By Andy Beaubien, BPR
On air presenters have always been the lifeblood of radio broadcasting. In the early days of radio, virtually all program content was live – even the music! Program hosts were a necessity. Whether the program was about music, news, sport, live drama or comedy, the host played a pivotal role. In the 1960’s, the “disc jockey” became the most common type of radio host and recorded music was predominant in program content.
With the advent of specific radio formats such as Top 40, the role of the disc jockey evolved into a combination of format executor and personality. As time went by, the personality aspect of the job became secondary to format execution. In most markets, personality is now most often found on breakfast programs.
In spite of the demands of format radio, the role of the presenter is still important. Presenters come in a variety of shapes and sizes. We will explore the range of presenters and presenter styles and attempt to point out the differences.
The most common type of presenter in developed markets is the all-purpose format executor. Listeners of format radio often prefer to listen to a presenter that keeps talk to a minimum, is friendly, has a pleasant voice and does not get in the way of the music. Highly formatted stations require a presenter who is quick, disciplined and efficient. Funny jokes or brilliant observations are not encouraged.
In contrast, air personalities such as morning show hosts are expected to be entertaining, informative, congenial and spontaneous. They are not expected to adhere religiously to the format clock and generally bend the rules when the opportunity presents itself. One of the most important parts of their job is to recognise entertainment opportunities that can be developed or expanded into something that catches the listener’s attention and is memorable. They also need to know how to express themselves in a way that listeners can understand and to which they can easily relate.
The information presenter plays a different role and is expected to be above all informative, interesting and knowledgeable. As with the personality entertainer, the information presenter needs to be able to communicate with the listener in an engaging and sometimes even provocative fashion. The information presenter may be a news person, a traffic reporter, a commentator, a weather or sport reporter. Above all they need to know what they are talking about. Listeners can quickly spot a presenter who is “under-informed.”
Finally, we have the “radio friend.” This is a presenter whose task is to provide companionship for the listener. The radio friend need not be funny or even spontaneous but rather needs to project a comfortable and easy style.
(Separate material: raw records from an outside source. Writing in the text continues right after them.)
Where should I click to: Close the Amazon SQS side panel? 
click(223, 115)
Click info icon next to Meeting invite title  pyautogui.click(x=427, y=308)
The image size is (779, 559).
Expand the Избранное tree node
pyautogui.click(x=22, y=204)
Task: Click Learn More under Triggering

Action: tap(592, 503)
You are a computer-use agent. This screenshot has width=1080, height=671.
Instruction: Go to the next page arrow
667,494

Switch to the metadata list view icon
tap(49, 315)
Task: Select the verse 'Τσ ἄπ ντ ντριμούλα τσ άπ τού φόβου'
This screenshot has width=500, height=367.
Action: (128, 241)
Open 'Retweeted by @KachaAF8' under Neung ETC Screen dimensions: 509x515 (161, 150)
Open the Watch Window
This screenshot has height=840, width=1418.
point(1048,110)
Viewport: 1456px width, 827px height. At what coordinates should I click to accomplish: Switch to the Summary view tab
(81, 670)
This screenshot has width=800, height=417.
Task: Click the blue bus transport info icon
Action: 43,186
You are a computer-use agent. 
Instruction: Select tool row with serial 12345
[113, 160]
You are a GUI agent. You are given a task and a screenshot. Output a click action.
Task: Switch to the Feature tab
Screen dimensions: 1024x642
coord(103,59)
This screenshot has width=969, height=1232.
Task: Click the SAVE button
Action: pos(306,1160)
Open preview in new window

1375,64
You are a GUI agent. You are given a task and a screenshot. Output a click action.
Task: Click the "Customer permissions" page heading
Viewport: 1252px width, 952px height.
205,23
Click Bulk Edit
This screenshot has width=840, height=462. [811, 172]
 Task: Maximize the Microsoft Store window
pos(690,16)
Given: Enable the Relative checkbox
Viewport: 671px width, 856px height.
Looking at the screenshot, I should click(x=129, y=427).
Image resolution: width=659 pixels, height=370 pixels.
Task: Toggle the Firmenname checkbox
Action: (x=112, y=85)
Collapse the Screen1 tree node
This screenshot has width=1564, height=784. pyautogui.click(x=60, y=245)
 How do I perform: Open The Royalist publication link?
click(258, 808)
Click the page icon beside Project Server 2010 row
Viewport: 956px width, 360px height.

This type of presenter is highly engaging and emotive without being verbose or outrageous. Perhaps the best word to describe this presenter is sympathetic. The radio friend puts the listener at ease and gives the program a smooth, even flow. Presenters who play this role can become quite popular with listeners simply because of their ability to project warmth and security.
Perhaps the lesson to be derived from a better understanding of the presenter’s role is that each station and indeed each program has different requirements. What works at breakfast may be far different from what works in afternoon/evening drive or on weekends. Knowing what kind of presenter works best is a skill that programmers need to take seriously. The ability to spot a person’s talents and potential are key to the air staffing process. The best programmers know how to do this and do it well.